— Problem requirements —
Please write out the entries between the lines holding "Open the 최대 5% 적립, 무료 시작 link" and "click(x=733, y=213)", inclusive, keeping every character unchanged.

---------------

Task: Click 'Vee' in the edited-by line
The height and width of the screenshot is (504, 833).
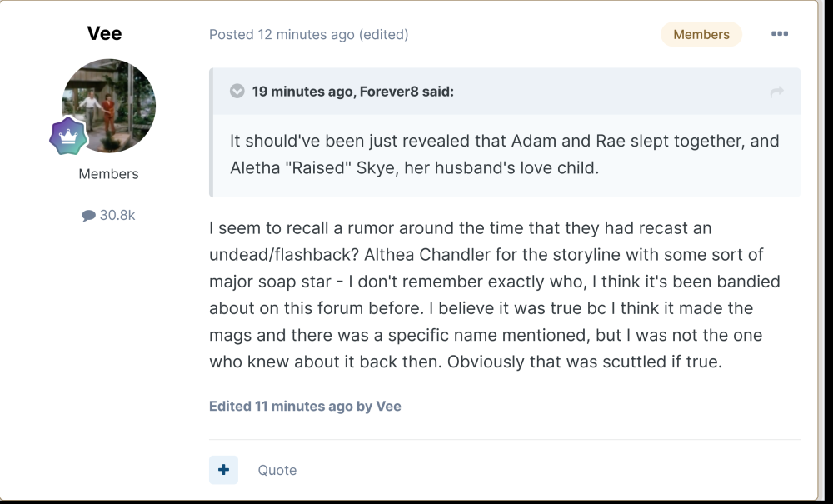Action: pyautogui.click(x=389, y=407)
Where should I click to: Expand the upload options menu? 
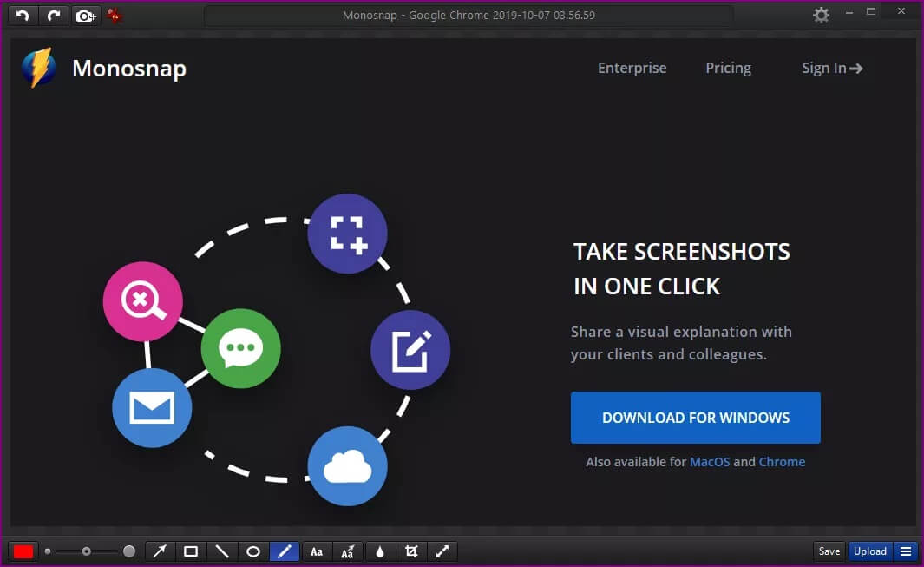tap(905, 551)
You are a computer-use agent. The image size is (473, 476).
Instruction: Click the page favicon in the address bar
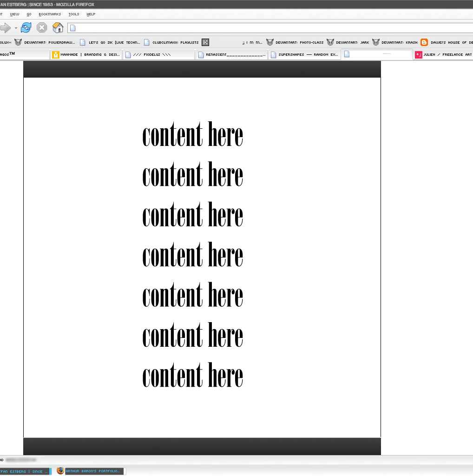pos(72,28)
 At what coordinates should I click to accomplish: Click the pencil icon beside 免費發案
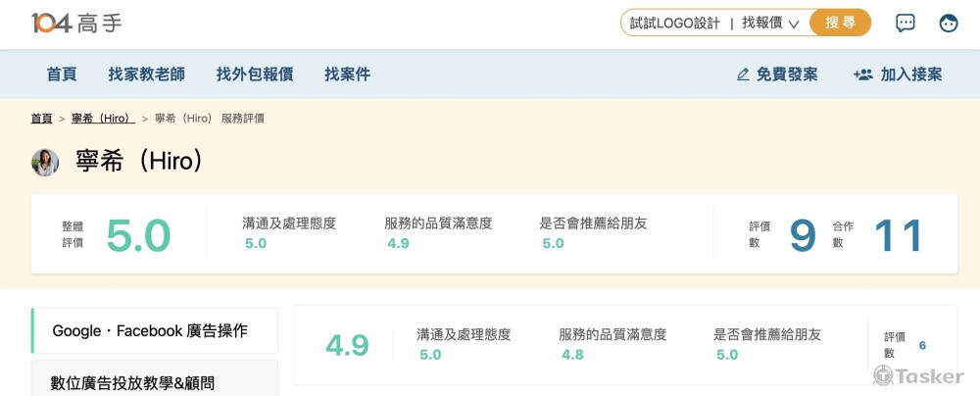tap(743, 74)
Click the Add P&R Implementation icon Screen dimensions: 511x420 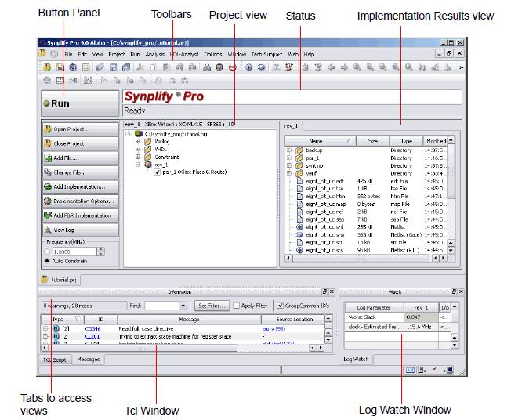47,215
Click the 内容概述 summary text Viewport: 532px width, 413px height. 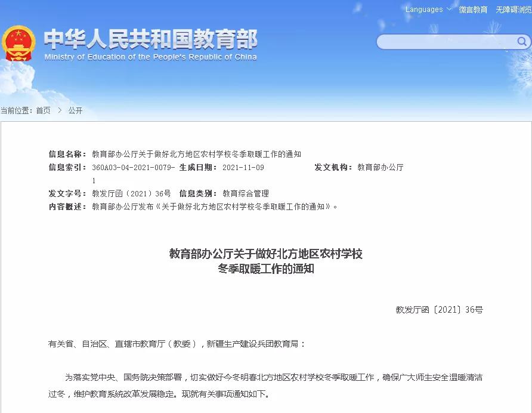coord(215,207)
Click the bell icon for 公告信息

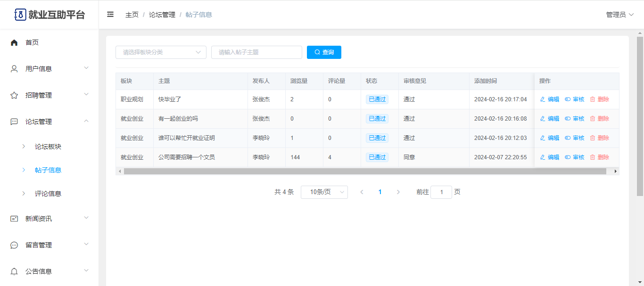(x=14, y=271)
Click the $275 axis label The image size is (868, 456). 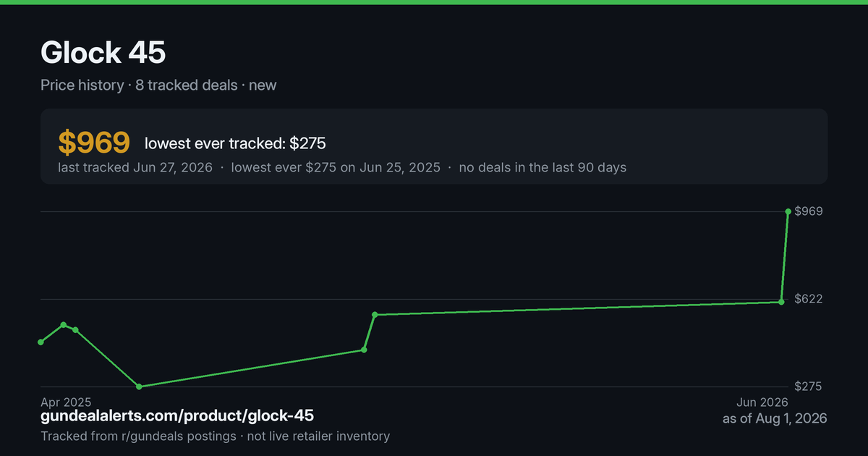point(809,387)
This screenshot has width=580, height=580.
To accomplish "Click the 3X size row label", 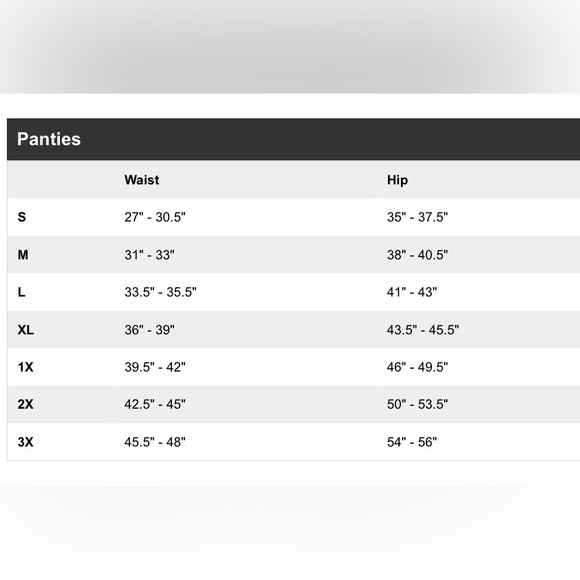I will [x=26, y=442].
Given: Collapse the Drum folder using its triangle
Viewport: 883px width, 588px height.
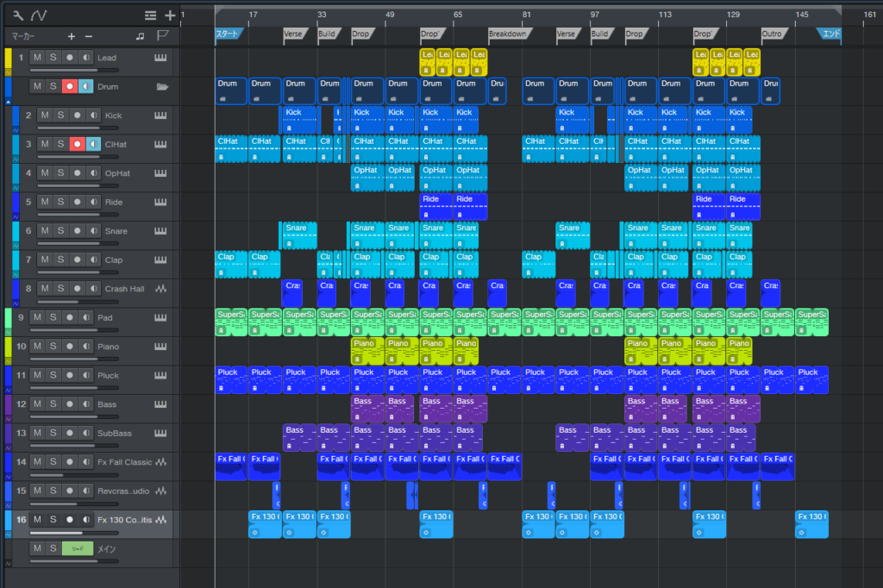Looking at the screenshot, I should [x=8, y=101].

---------------

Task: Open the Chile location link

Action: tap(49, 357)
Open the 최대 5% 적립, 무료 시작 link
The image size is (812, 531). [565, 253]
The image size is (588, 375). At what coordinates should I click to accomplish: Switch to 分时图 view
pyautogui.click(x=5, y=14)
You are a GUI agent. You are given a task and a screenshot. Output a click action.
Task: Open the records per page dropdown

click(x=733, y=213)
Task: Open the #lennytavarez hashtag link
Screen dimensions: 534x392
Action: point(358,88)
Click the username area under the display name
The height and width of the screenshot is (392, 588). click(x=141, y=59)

---------------

— Output of the exercise —
Open the 최대 5% 적립, 무료 시작 link
The image size is (812, 531). [565, 253]
The image size is (588, 375). At what coordinates should I click to accomplish: Switch to 分时图 view
pyautogui.click(x=5, y=14)
You are a GUI agent. You are given a task and a screenshot. Output a click action.
Task: Open the records per page dropdown

click(x=733, y=213)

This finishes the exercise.